## Exercise materials
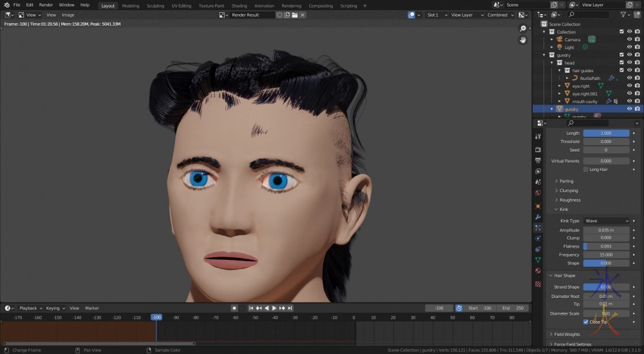644x354 pixels.
Task: Open the Particle properties tab icon
Action: pyautogui.click(x=538, y=228)
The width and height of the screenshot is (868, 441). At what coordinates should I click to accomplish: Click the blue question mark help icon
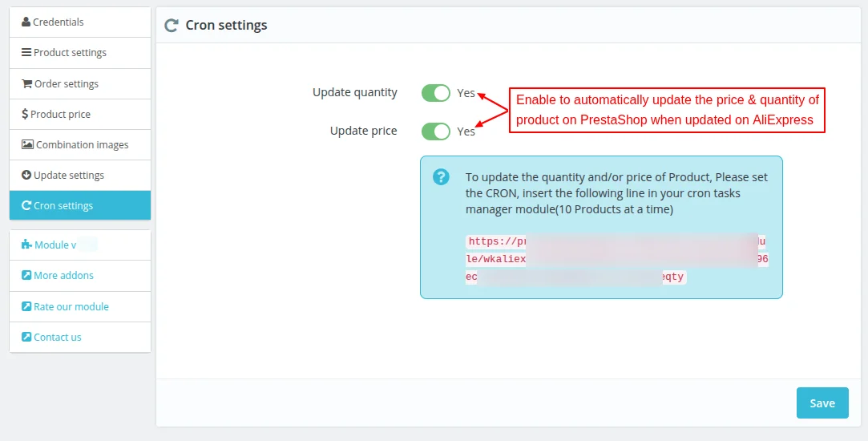pos(441,177)
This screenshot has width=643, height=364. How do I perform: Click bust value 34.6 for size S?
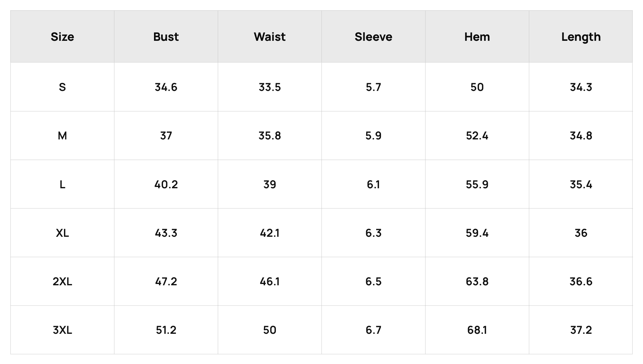[x=166, y=87]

## Task
Write out exactly, with no pictures, each line from the one containing "The width and" through the last line of the listing above, both included.

## Task answer
The width and height of the screenshot is (868, 441). At what coordinates should I click to accomplish: Click the blue question mark help icon
pos(441,177)
This screenshot has width=643, height=364. How do I perform: Click bust value 34.6 for size S?
[x=166, y=87]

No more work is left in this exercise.